Fig. 1.

BAs activate MRGPRX4, a human sensory neuron-expressed GPCR. (A) The molecular stereostructures of primary and secondary BAs and their metabolic precursor, cholesterol. Major structural differences are highlighted in red. R1 denotes the potential presence of an α-hydroxyl substituent in some BA derivatives. R2 denotes additional substituents that vary among BAs. (B–H) Ca²⁺ imaging of HEK293 cells stably expressing MRGPRX4. (B) Representative Fura-2 fluorescence heat map images of HEK cells showing changes in intracellular [Ca²⁺] induced by DCA (10 µM). (Scale bar, 20 µm.) (C and F) Concentration–Ca²⁺ response curves of BAs against MRGPRX4. Data are a representative experiment of three independent replicates performed in triplicate, depicted as mean ± SEM (C) Concentration–Ca²⁺ response curves of unconjugated BAs. OA, oleic acid. (F) Concentration–Ca²⁺ response curves of tauro-conjugated BAs. (D, E, G, and H) Ca²⁺ imaging traces.

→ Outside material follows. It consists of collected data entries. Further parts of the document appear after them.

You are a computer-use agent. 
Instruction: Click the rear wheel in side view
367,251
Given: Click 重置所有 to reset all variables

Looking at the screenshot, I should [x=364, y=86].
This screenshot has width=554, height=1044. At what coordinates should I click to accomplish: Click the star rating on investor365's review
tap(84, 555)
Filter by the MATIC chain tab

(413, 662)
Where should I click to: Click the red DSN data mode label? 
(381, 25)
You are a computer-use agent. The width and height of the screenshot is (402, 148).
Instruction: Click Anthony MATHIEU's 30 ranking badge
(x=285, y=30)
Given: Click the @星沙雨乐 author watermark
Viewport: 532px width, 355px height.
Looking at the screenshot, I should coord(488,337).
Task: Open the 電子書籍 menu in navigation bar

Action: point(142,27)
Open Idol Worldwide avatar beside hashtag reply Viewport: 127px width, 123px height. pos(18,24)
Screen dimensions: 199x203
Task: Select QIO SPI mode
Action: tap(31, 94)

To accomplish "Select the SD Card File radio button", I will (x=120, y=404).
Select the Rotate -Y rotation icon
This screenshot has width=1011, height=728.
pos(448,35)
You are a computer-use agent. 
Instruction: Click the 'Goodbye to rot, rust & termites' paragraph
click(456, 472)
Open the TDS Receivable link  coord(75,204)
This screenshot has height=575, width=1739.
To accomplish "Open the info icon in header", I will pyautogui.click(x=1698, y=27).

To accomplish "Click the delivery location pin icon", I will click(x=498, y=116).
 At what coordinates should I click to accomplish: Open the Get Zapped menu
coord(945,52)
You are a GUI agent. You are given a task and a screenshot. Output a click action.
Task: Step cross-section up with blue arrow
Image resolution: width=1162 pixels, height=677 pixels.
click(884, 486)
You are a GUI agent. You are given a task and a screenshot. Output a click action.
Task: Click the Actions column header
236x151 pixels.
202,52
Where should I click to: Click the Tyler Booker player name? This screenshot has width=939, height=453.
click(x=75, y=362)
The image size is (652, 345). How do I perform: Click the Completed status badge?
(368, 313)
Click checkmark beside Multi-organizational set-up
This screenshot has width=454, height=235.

A total of 10 µM DCA was added where indicated by black bars. Mean ± 95% CI depicted. n = 15. (E, G, and H) Cells were preincubated with either 10 µM sarco/endoplasmic reticulum Ca²⁺-ATPase inhibitor thapsigargin (E), 10 µM of the G_αq inhibitor YM254890 (G), or 10 µM PLC inhibitor U73122 (H) for 30 min before imaging.